A new study is suggesting that by targeting a specific microRNA molecule (miR-141) it may be possible to stop the cascade of events that lead to metastasis in men with prostate cancer.
A new study is suggesting that by targeting a specific microRNA molecule (miR-141) it may be possible to stop the cascade of events that lead to metastasis in men with prostate cancer. Researchers at Roswell Park Cancer Institute report in the journal Nature Communications that miR-141 employs multiple mechanisms to obstruct tumor growth and metastasis.
MicroRNAs are small genetic molecules that play an essential role in regulating many aspects of cancer cell behavior. When the researchers performed a screening of the miRNA library, they found that surprisingly only a few microRNAs are commonly deficient or not expressed in prostate cancer stem cells.

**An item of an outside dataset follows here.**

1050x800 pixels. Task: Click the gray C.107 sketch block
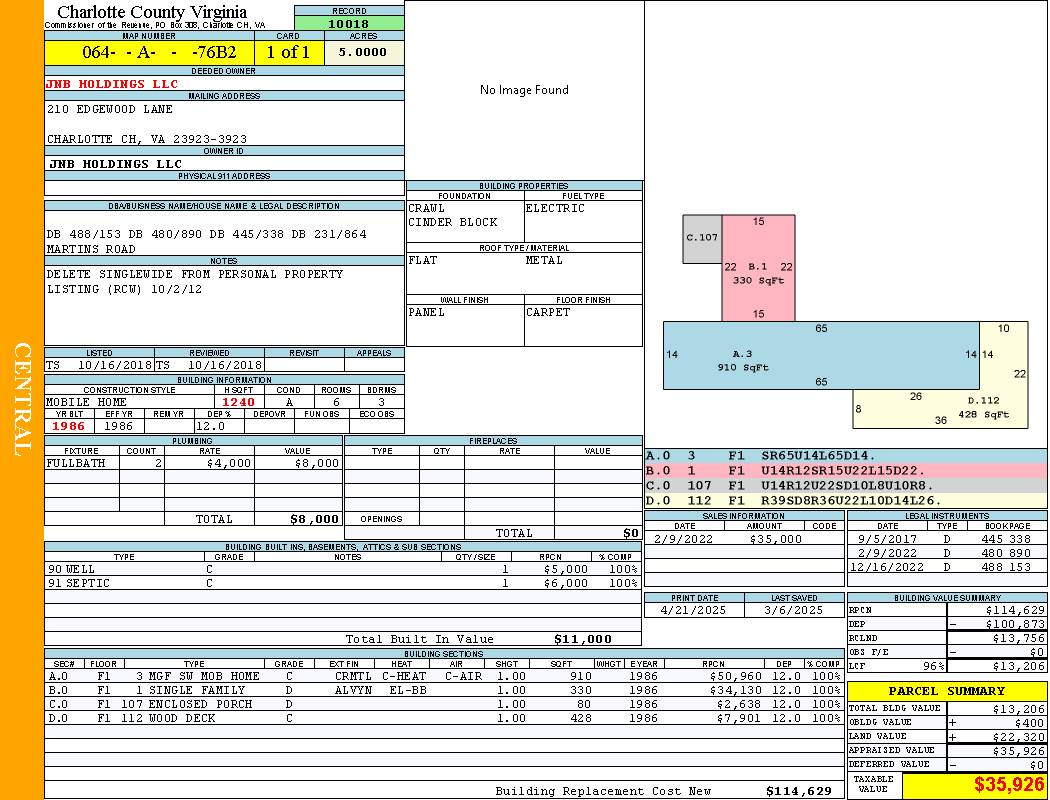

The researchers examined the role of prostate cancer stem cells in promoting tumor growth and metastasis. They found that miR-141, which is one of the miR-200 family members, appears to be underexpressed in several prostate cancer stem/progenitor cell populations in both xenograft and primary patient tumors. The current study demonstrated that miR-141 is able to suppress prostate tumor growth and metastasis by targeting a cohort of prometastasis genes, including CD44, EZH2, and Rho GTPases.
“This study represents the most comprehensive investigation to date of the role of the miR-141 molecule in regulating prostate cancer stem cells and their role in metastasis,” said senior study author Dean Tang, PhD, who is Chair of the Department of Pharmacology and Therapeutics at Roswell Park Cancer Institute in Buffalo.
The study showed that miR-141 expression adds to a strong epithelial phenotype with a partial loss of mesenchymal phenotype. After conducting the whole-genome RNA sequencing, the researchers discovered novel miR-141-regulated molecular targets in prostate cancer cells. These included the Rho GTPase family members and stem cell molecules CD44 and EZH2.
Taken together with the findings from previous studies reporting the molecule’s powerful tumor suppression capability, the current study demonstrates the potential of miR-141 as an inhibitor of prostate cancer cell invasion and metastasis. Investigators theorize that a synthetic miR-141 agent could be developed to prevent prostate cancer metastasis in a way never before possible.
“These preliminary findings suggest that miR-141 may suppress the metastatic cascade at an early stage and that the overexpression of miR-141 in prostate cancer cells results in less metastasis. Our observations provide a rationale for developing these targeted miRNA molecules into novel antitumor and antimetastasis replacement therapies,” said Tang.